It’s hard to imagine La Jolla without its restaurants, from the lines stretching down the block at The Taco Stand to the iconic views at George’s at the Cove.
But the way La Jollans eat and where has changed dramatically since the area’s founding in the 1800s.
In this first part of the new month-long series “Dining Out,” the La Jolla Light looks at local restaurants from the 1880s (when La Jolla was first developed and settled) to the early 1920s.
“La Jolla had very few people at that time,” according to local historian Carol Olten. “There weren’t a lot of restaurants, as far as we know.”
Olten said she gets information about La Jolla’s earliest days from the diaries of local pioneer Anson Mills.

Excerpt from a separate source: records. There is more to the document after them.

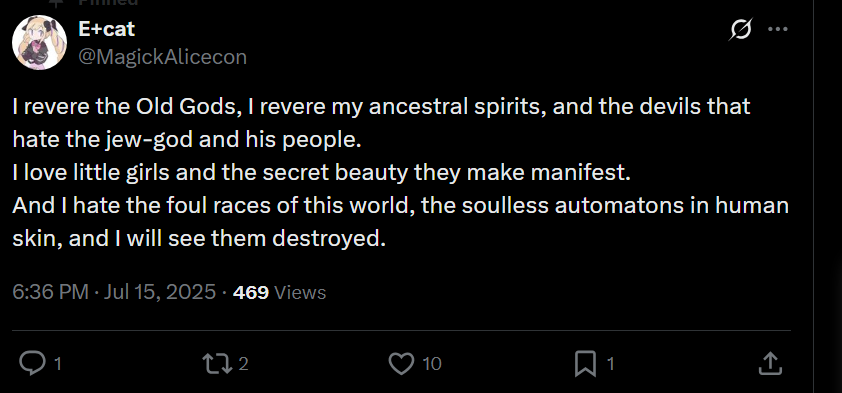Click the partially visible Pinned label
842x393 pixels.
[x=108, y=3]
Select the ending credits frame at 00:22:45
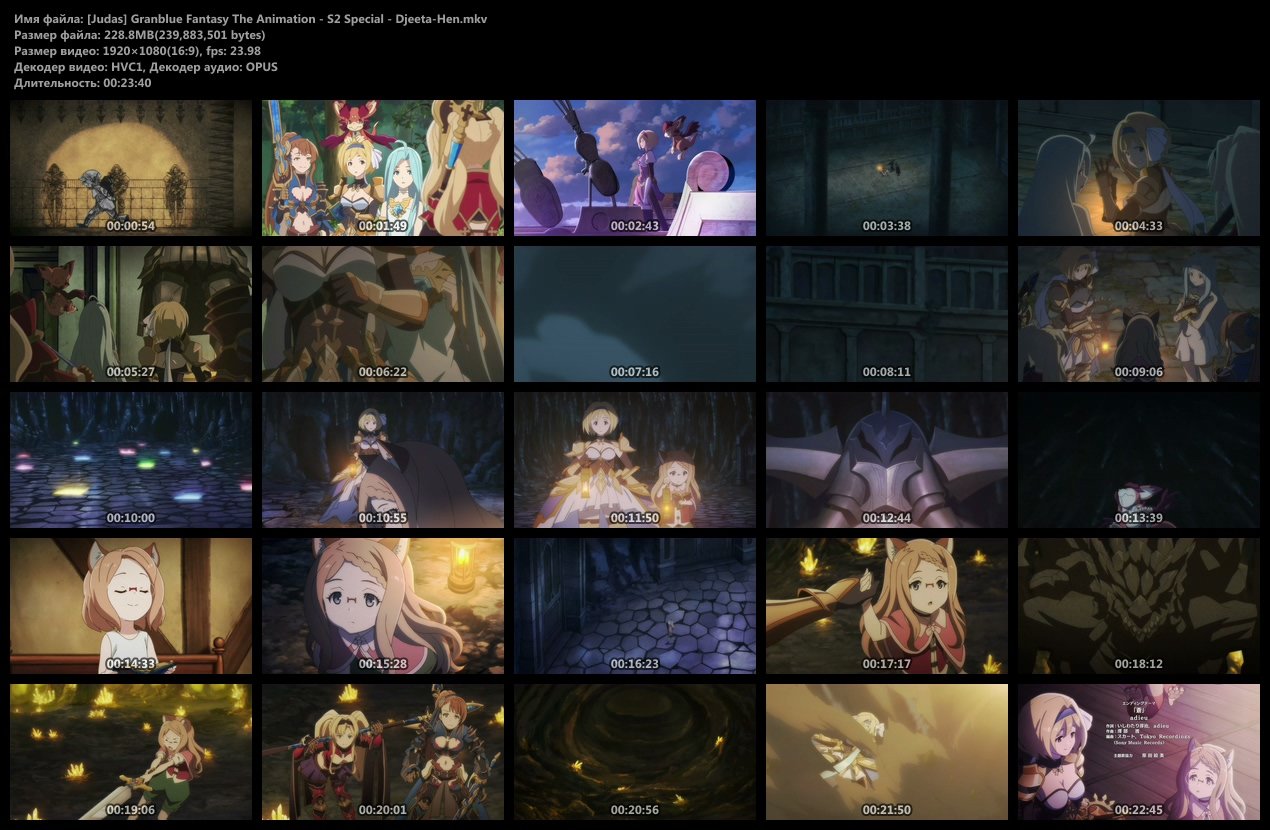Viewport: 1270px width, 830px height. [1139, 752]
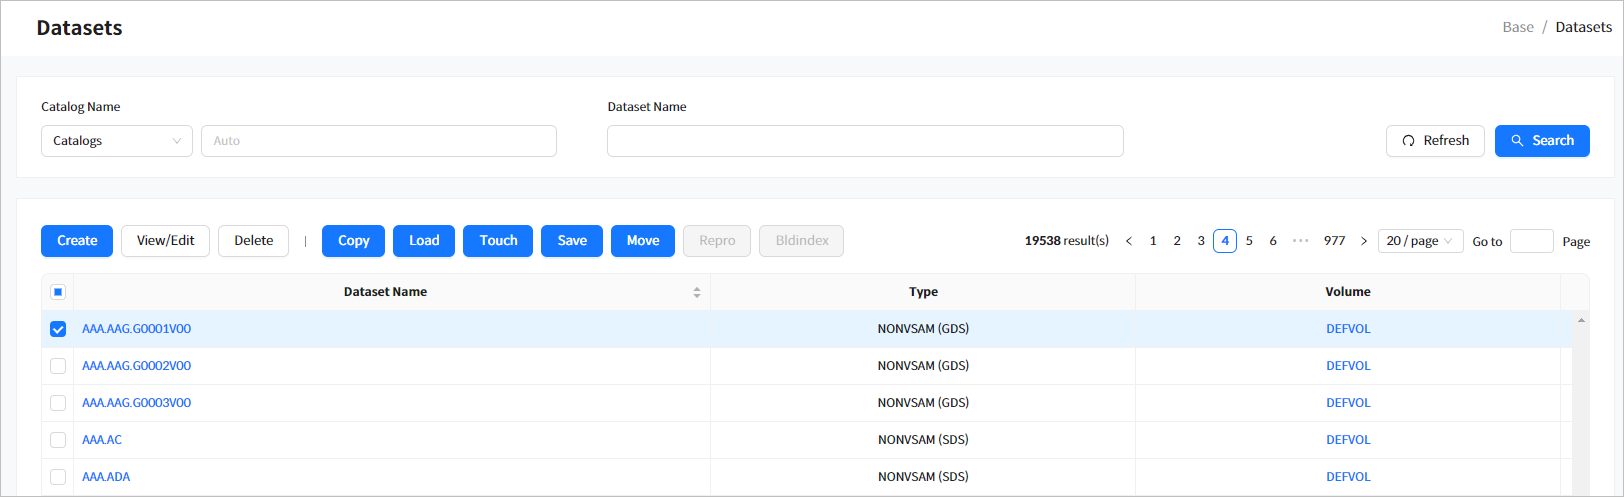
Task: Go to previous page using left chevron
Action: [x=1129, y=241]
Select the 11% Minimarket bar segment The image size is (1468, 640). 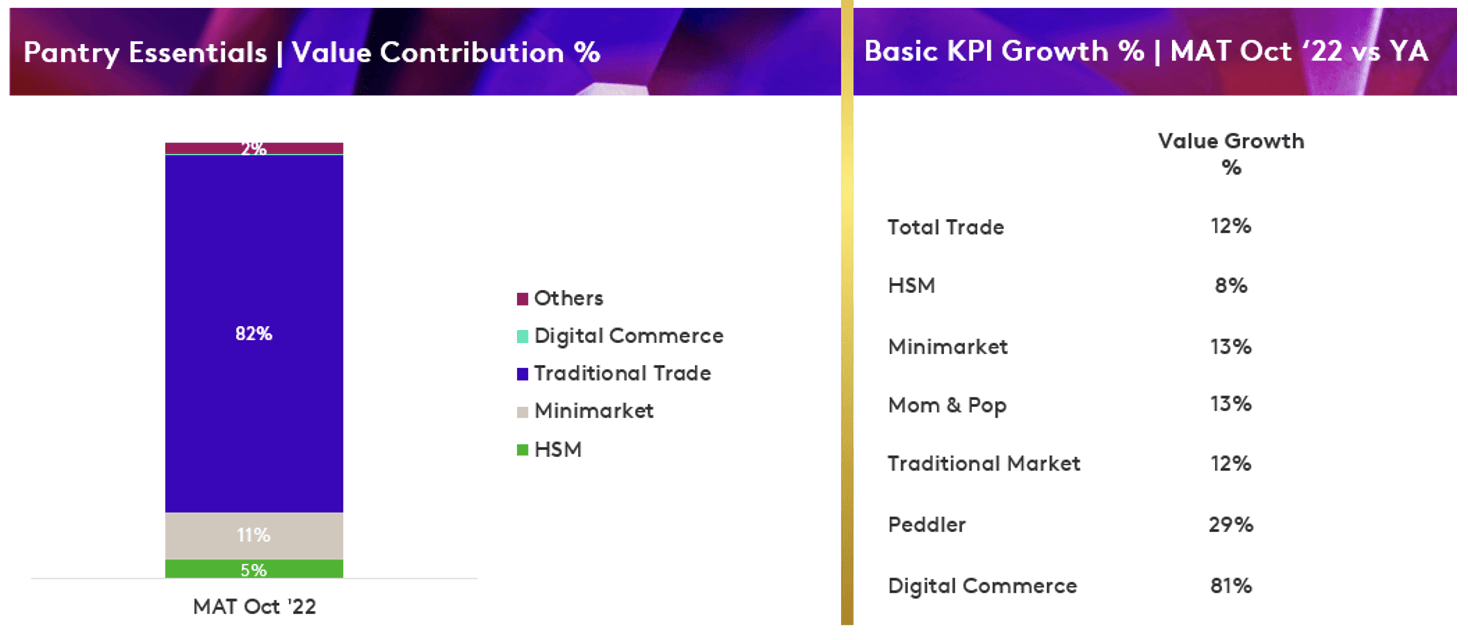[254, 536]
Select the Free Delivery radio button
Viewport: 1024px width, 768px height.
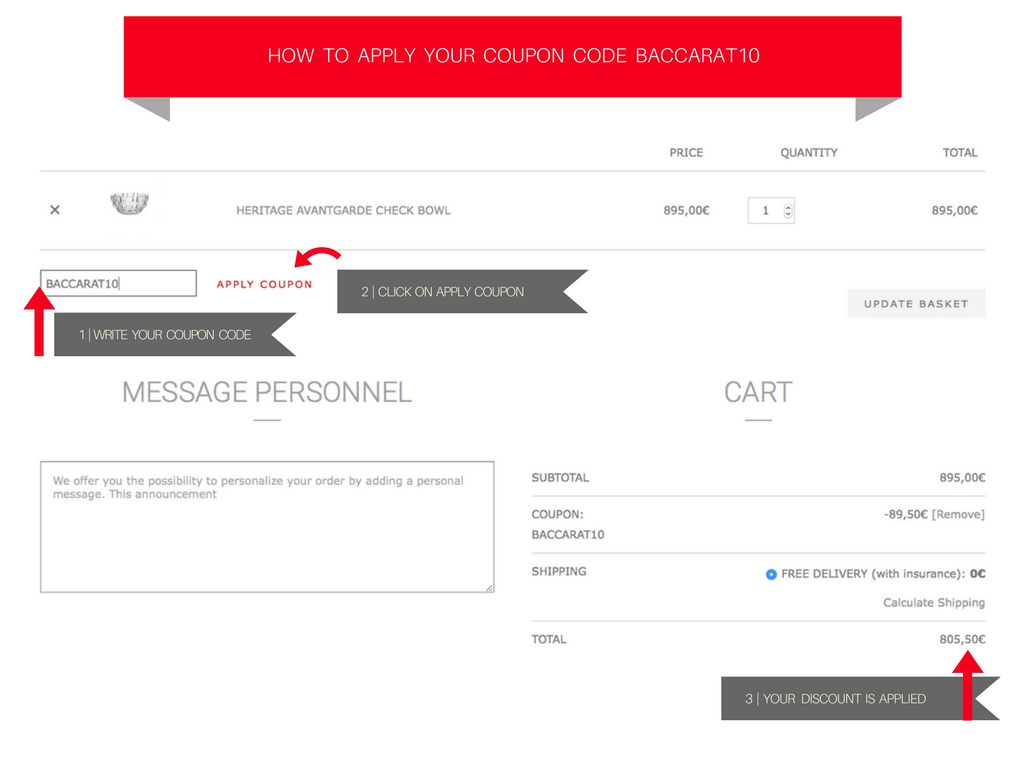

“He kept track of where he went and what he did … but he did a lot of home cooking,” she said. “So when they went to a restaurant for dinner, it was a big occasion. It was something people mainly did on holidays or … a social occasion.”
One restaurant Mills would go to — believed to be one of the first in La Jolla — was Montezuma Cottage. Olten said it is believed to have opened in 1895 near the intersection of Prospect and Jenner streets.
Mills described the restaurant as a popular eating and gathering spot for locals and tourists, Olten said. He wrote an entry about a Thanksgiving dinner there with about 60 people.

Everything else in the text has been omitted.